10.  esorta la Commissione a ottenere dal governo eritreo garanzie chiare del fatto che avvierà riforme democratiche e assicurerà il rispetto dei diritti umani, anche attraverso l'attuazione delle raccomandazioni formulate in occasione della 18a sessione del gruppo di lavoro sulla revisione periodica universale, accettate il 7 febbraio 2014; invita il governo a consentire l'accesso al paese agli esperti indipendenti delle Nazioni Unite e dell'Unione africana, incluso il relatore speciale dell'ONU, ad assicurare che la commissione d'inchiesta sulla situazione dei diritti umani in Eritrea eserciti liberamente il suo mandato e a collaborare con essa, anche per quanto concerne le questioni relative alle finanze pubbliche;

11.  ricorda che la libertà di religione è un diritto fondamentale e condanna fermamente ogni violenza o discriminazione fondata sulla religione;

12.  accoglie con favore le misure adottate dal governo eritreo per combattere la pratica della mutilazione genitale femminile (MGF); invita il governo a migliorare in generale la promozione e la protezione dei diritti delle donne, anche adottando ulteriori provvedimenti per combattere pratiche dannose quali i matrimoni infantili, precoci e forzati, nonché a porre fine all'impunità nei casi di violenza sessuale; invita il governo eritreo a rispettare i nuclei familiari con capofamiglia di sesso femminile e ad assicurarne il sostegno e la protezione;

13.  condanna l'uso, da parte del governo eritreo, dell'"imposta sulla diaspora", che viene riscossa tramite estorsione e altri metodi illegali dagli eritrei che hanno lasciato il paese e che è utilizzata in violazione delle risoluzioni delle Nazioni Unite per finanziare gruppi armati nei paesi vicini, destabilizzando in tal modo la regione; esorta il governo a porre fine al meccanismo della "colpa per associazione", che prende di mira i familiari di coloro che disertano il servizio nazionale, cercano di fuggire dall'Eritrea od omettono di pagare l'imposta del 2% applicata dal governo al reddito degli espatriati eritrei;

14.  chiede all'Eritrea di firmare, ratificare e attuare immediatamente la Convenzione delle Nazioni Unite contro la tortura e altre pene o trattamenti crudeli, disumani e degradanti, nonché di rispettare pienamente i suoi obblighi a norma del Patto internazionale relativo ai diritti civili e politici e della Carta africana dei diritti dell'uomo e dei popoli, i quali vietano entrambi la tortura; osserva con preoccupazione che gli attori pubblici e privati, comprese le aziende, sono fortemente limitati dal controllo del governo; riconosce che la mancanza di una gestione delle finanze pubbliche, compresa l'assenza di un bilancio nazionale, rende impossibile il controllo di bilancio e che la fungibilità delle risorse finanziarie dovuta ai controlli del governo sulla banca centrale può incoraggiare gli acquisti militari e, quindi, contribuire al terrorismo e alla destabilizzazione della regione;

15.  invita tutte le imprese internazionali che investono in Eritrea a operare nel rispetto della piena applicazione dei diritti umani e del principio del "non nuocere";

16.  esorta gli Stati membri dell'UE a indagare sul ruolo del PFDJ e delle sue varie frange, compresa quella giovanile, nonché a vietare qualsiasi forma di associazione e attività che contribuiscano direttamente all'esercizio della sorveglianza e del controllo in Europa, pregiudichino i principi democratici e lo Stato di diritto e creino meccanismi di intimidazione ed estorsione; sollecita gli Stati membri a intervenire per porre fine all'imposta sulla diaspora, a indagare sulle transazioni finanziarie relative ad eventuali altri "contributi" raccolti da associazioni estere collegate al governo eritreo, nonché a tutelare pienamente i diritti di asilo di tutti i rifugiati eritrei in Europa;

17.  incarica il suo Presidente di trasmettere la presente risoluzione al Consiglio, alla Commissione, all'Assemblea parlamentare paritetica ACP-UE, al Consiglio dell'Unione africana, alla Comunità dell'Africa orientale, al Segretario generale delle Nazioni Unite, al vicepresidente della Commissione / Alto rappresentante dell'Unione per gli affari esteri e la politica di sicurezza nonché alle autorità eritree.

• • • •

- [Compiti da svolgere]:
1/ Trascrivi parola per parola il passo della risoluzione sull'Eritrea che comincia con "17.  incarica il suo" e termina con "alle autorità eritree.".
2/ Secondo la risoluzione sull'Eritrea, quale percentuale applica il governo eritreo come imposta sul reddito degli espatriati eritrei?

• • • •

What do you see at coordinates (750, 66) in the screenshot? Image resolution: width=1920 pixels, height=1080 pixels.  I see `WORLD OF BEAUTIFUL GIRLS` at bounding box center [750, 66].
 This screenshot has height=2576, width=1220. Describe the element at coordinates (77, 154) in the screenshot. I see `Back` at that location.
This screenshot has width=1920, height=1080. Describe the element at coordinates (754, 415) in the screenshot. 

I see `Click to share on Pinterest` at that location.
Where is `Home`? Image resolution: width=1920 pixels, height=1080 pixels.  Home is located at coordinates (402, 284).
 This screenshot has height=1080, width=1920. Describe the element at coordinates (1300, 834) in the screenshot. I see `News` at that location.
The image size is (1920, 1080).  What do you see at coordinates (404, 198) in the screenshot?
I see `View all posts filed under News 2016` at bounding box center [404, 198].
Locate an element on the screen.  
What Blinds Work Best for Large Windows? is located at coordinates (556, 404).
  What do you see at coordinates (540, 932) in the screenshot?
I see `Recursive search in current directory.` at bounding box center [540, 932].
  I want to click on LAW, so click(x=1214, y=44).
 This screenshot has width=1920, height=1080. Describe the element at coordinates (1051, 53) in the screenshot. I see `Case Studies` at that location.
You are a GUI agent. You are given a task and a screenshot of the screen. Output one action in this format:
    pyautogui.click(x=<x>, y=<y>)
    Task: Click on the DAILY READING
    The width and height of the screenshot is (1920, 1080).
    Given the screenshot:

• • • •

- [Soluzioni in ordine]:
1/
17.  incarica il suo Presidente di trasmettere la presente risoluzione al Consiglio, alla Commissione, all'Assemblea parlamentare paritetica ACP-UE, al Consiglio dell'Unione africana, alla Comunità dell'Africa orientale, al Segretario generale delle Nazioni Unite, al vicepresidente della Commissione / Alto rappresentante dell'Unione per gli affari esteri e la politica di sicurezza nonché alle autorità eritree.

2/ Il 2%.